父亲张了张口,似乎被我的态度冒犯到,面色不由沉下来。

“对方女孩子也同意的,她知道……你的情况,说大不了以后想要孩子去做试管婴儿。我和你妈妈都觉得对方不错,很适合你,你都三十二了,也该考虑将来的事了。”

这实在太好笑了。

我这个当事人还一无所知,他们竟然就与女方到了谈婚论嫁的地步,甚至连将来孩子的出生方式都想好了。

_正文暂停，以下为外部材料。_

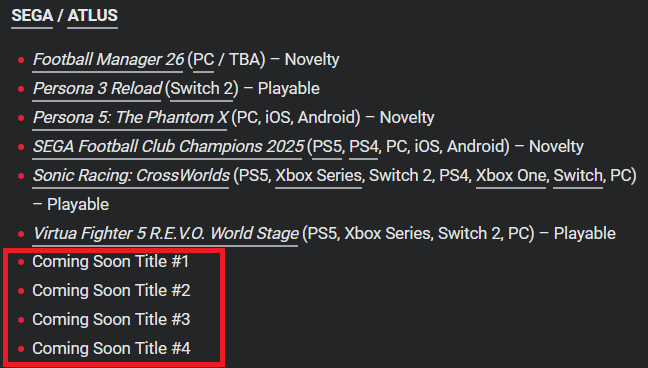Select the Coming Soon Title #3 entry
Viewport: 648px width, 368px height.
point(112,319)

胸腔里好似凝着一团被冰封起来的火,想要燃尽一切,烧光所有,偏又虚弱地连周身冰壁都烧不穿。只能眼睁睁看着自己一点点被耗死,活得窝窝囊囊,苟且偷安。

“你们现在是询问我的意见,还是只是在通知我?”

“北芥,我们也是为了你好。”

我短促地“哈”了一声,冷着脸道:“谢谢,但是不用了,我一个人活得很好。”话毕看也不看他,加快速度离去。

回到家洗完澡,本想喝点酒看会儿电影再休息,却在这之前便接到了商牧枭的一通电话,将我睡前计划全部打乱。

“现在才八点,你不是睡了吧。”他那头隐隐传来低缓地音乐声,除此之后再无其它声音。

“没有。”

“我在酒吧,你来吗?我请你喝酒。”

从橱柜里拿酒杯的动作一顿,我说:“我不喜欢人多的地方,而且如果我过去就要自己开车,喝不了酒。”

他低低笑起来:“不是那种夜店,人很少很安静。不能喝酒,我请你喝果汁也行。”

今天我真的很累了,也已经洗过澡。喝酒在哪儿都能喝,我完全可以在家进行,不必跑那么远去喝果汁。再说我为什么要被他随叫随到?我和他不过是……

“老师。”他特地拖长了尾音,用裹着蜜一样的嗓音叫我,“来吧,我唱歌给你听。”

思绪忽然卡壳,有些接触不良。

我和他不过是……

“我会唱《小星星》,还会唱《亲亲我的宝贝》,你要听哪首?”不知是不是在抽烟的关系,说到最后,他声音里带上一丝沙哑。

透过手机听筒,我仿佛也闻到了那股缭绕不去的尼古丁气息。浓烈,呛人,叫人晕头转向。

是……

“地址发你手机了,我等你。”他一点拒绝的机会都不给我,说完便挂断了电话。

含有地址的短信随之而来,我怔怔盯着手机屏幕,手指越攥越紧。

是什么是?

什么都不是!

“砰!”

懊恼地拍上橱柜,我回卧室换好衣服,再次出门。